В их комнате была тьма, Нина задернула шторы. Он чувствовал, что она не спит, осторожно, стараясь не налететь на что-нибудь, прошел к постели, сел, не раздеваясь, на край, протянул руку. Как он и ожидал, лицо Нины было мокрым от слез.
– Что случилось? – Он вытирал ее щеки ладонью, но она отворачивалась. – Ну, что такое? Плохо себя чувствуешь?
Нина шептала еле слышно, голос ее пропадал:
– Все ужасно, Мишенька… – Она редко называла его уменьшительным именем, его раздражала ее дурацкая школьная манера называть всех по фамилии. – Все рушится… Я думала, что, когда родится ребенок, все будет хорошо, будет настоящая семья… Я с шестого класса хотела, чтобы у нас была семья… Знаешь, мне всегда было тяжело из-за того, что отец не родной… Не могу тебе объяснить… Думала, вот родится ребенок, все наладится, ты перестанешь… ну, будешь нормальным, взрослым мужчиной, вечерами будем все вместе… А теперь я боюсь, я не хочу ребенка, Мишенька, слышишь, не хочу!
Ответить ему было нечего. Уже полжизни они были с Ниной вместе, уже давно им не нужно было ничего обсуждать, они чувствовали одинаково, и никакие его похождения ничего не меняли, и сейчас он чувствовал то же, что она, – страх и отчаяние. Незаметно в последние два-три месяца кончилась веселая, бездумная, молодая жизнь, наступила тоска, и он понимал, что веселье уже никогда не вернется, а тоска и будет жизнью, ничего, кроме тоски.

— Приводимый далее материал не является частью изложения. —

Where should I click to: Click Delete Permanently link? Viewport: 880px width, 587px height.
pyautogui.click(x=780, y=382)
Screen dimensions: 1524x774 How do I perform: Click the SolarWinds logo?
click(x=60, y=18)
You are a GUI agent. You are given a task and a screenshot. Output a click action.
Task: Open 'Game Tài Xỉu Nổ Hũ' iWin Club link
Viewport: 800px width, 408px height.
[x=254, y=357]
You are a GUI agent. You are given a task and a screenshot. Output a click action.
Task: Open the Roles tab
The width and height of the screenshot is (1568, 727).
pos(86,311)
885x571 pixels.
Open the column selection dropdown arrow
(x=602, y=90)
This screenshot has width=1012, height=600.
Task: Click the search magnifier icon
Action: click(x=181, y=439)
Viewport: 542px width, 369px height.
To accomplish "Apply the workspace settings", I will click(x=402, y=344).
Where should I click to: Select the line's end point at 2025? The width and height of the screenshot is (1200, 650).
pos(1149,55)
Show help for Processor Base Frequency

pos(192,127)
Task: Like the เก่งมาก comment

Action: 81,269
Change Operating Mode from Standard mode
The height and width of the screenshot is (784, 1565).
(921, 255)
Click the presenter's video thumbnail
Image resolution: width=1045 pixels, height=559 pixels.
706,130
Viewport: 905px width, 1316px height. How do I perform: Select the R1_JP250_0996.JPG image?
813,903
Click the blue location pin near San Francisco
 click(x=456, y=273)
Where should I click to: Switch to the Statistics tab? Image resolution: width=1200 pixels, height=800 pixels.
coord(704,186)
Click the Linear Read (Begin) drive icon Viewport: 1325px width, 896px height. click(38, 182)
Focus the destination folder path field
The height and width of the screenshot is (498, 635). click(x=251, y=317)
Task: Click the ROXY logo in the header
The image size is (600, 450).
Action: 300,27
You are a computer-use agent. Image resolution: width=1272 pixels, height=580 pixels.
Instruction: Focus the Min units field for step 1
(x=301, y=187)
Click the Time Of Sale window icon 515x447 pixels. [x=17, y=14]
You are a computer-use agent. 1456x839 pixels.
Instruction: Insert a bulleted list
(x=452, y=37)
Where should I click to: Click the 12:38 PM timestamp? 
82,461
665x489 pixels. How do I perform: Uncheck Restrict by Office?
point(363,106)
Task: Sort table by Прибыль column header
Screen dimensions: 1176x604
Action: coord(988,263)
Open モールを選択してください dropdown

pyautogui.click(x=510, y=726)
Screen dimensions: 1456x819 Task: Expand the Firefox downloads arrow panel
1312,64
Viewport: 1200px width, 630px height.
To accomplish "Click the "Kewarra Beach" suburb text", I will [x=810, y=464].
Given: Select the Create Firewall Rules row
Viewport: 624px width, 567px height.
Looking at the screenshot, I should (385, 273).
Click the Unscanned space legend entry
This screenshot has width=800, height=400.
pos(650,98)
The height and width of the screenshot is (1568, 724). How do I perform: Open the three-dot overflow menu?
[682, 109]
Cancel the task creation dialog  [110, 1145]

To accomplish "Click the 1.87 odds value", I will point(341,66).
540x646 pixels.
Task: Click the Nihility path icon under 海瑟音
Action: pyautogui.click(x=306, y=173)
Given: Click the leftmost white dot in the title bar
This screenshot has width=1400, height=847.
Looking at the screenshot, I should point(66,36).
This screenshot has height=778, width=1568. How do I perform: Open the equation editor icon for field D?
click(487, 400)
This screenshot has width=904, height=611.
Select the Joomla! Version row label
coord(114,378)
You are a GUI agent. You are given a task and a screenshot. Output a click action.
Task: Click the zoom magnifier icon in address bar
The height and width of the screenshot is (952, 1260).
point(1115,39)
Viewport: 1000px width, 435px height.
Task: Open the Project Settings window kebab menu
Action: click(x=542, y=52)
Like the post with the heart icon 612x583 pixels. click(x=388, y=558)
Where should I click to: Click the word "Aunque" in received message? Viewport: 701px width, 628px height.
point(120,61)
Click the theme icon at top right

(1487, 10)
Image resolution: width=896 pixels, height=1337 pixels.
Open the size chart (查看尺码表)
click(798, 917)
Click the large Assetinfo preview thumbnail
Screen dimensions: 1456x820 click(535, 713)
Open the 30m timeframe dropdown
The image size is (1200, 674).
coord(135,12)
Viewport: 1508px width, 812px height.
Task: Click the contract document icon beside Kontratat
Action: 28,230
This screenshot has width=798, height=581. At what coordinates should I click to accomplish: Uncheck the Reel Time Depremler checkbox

Глаза привыкли к темноте, он теперь видел, что Нина лежит на спине, сбросив одеяло – в комнате было жарко, к батареям нельзя было притронуться. Живот жены возвышался под ночной рубашкой круглым холмом, мокрое лицо блестело. Надо терпеть, подумал он, мгновенно представил, сколько еще всего придется вытерпеть, подавил ужас и повторил про себя «надо терпеть, надо терпеть», и вдруг понял, что терпеть он не будет, а будет сопротивляться этому кошмару, будет сопротивляться всю жизнь, сопротивление и будет жизнью, он не сдастся, зря Нина боится – он выживет, и все, кто будет с ним, семья и друзья, выживут тоже.
– Нинка, не плачь, – сказал он, – не плачь. С тринадцати лет я живу без отца. Ты видишь? Мы выжили. Мы выживем. Я тебе говорю, мы выживем. Я знаю…
Нина, конечно, не перестала плакать, наоборот, стала всхлипывать громко, а он, наклонившись к ее уху, повторял шепотом «я обещаю, я обещаю» и обнимал ее располневшие плечи.
Глава десятая. Комитет
На доске объявлений был приколот слегка вспухший посредине лист ватмана. Текст был написан безукоризненным чертежным шрифтом. Он вспомнил, какое сегодня число, получилось, что собрание уже завтра. «… в 15 часов комсомольское собрание пятого курса математиков и механиков. Повестка дня: персональное дело комсомольца Салтыкова М.Л. За явку отвечают комсорги групп».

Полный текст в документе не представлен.